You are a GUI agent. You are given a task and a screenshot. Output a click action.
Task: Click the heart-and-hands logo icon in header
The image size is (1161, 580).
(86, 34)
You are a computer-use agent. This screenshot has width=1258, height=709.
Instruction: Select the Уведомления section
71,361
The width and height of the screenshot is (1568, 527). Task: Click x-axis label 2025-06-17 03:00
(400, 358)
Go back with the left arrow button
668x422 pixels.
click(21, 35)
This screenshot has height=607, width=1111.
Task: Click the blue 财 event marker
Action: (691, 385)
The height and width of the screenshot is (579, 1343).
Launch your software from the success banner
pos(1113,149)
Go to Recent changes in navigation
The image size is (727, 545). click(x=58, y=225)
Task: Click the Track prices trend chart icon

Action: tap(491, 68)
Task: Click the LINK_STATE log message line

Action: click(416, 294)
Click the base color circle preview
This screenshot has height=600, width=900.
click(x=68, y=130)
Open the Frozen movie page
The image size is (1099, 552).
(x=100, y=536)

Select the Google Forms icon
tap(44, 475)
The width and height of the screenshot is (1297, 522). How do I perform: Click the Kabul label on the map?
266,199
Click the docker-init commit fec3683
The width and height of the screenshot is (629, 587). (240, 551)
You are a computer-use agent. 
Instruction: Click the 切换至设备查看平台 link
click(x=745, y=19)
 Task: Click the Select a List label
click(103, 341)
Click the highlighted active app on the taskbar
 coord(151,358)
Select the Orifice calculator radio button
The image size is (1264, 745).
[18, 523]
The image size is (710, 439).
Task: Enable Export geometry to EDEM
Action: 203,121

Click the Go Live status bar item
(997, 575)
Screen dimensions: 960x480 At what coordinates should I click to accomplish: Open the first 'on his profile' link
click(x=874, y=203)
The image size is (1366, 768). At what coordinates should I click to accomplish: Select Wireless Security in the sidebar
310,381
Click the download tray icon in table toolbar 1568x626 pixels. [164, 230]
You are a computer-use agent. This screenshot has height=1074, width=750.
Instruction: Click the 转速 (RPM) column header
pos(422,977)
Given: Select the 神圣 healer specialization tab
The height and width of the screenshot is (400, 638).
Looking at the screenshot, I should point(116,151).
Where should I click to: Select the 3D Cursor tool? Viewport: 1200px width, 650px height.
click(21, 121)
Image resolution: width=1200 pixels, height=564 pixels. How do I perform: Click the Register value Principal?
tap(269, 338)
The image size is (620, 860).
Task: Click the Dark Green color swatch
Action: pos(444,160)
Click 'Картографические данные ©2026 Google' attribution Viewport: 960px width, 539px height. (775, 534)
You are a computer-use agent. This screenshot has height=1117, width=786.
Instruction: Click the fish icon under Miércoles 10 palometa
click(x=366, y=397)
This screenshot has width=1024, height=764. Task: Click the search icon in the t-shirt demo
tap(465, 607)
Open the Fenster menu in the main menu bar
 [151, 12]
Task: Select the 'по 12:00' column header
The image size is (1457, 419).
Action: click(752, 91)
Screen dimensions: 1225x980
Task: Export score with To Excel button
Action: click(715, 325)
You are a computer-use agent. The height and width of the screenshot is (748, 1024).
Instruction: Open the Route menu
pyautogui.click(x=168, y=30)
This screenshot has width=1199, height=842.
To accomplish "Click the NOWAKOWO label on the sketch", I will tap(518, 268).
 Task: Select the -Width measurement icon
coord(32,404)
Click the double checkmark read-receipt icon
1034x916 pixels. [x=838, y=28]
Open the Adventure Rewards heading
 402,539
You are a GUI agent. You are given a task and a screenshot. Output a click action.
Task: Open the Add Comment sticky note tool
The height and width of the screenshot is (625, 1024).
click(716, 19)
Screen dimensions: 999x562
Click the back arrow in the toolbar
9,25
• • •
Aim of the exercise
Which lines of the listing contain the string "agent"? Copy every one of them.

Answer section
You are a GUI agent. You are given a task and a screenshot. Output a click action.
You are a computer-use agent. This screenshot has width=1258, height=709.
You are a computer-use agent. 
You are a computer-use agent. This screenshot has height=1074, width=750.
You are a computer-use agent. This screenshot has height=1117, width=786.
You are a computer-use agent. The height and width of the screenshot is (748, 1024).
You are a GUI agent. You are given a task and a screenshot. Output a click action.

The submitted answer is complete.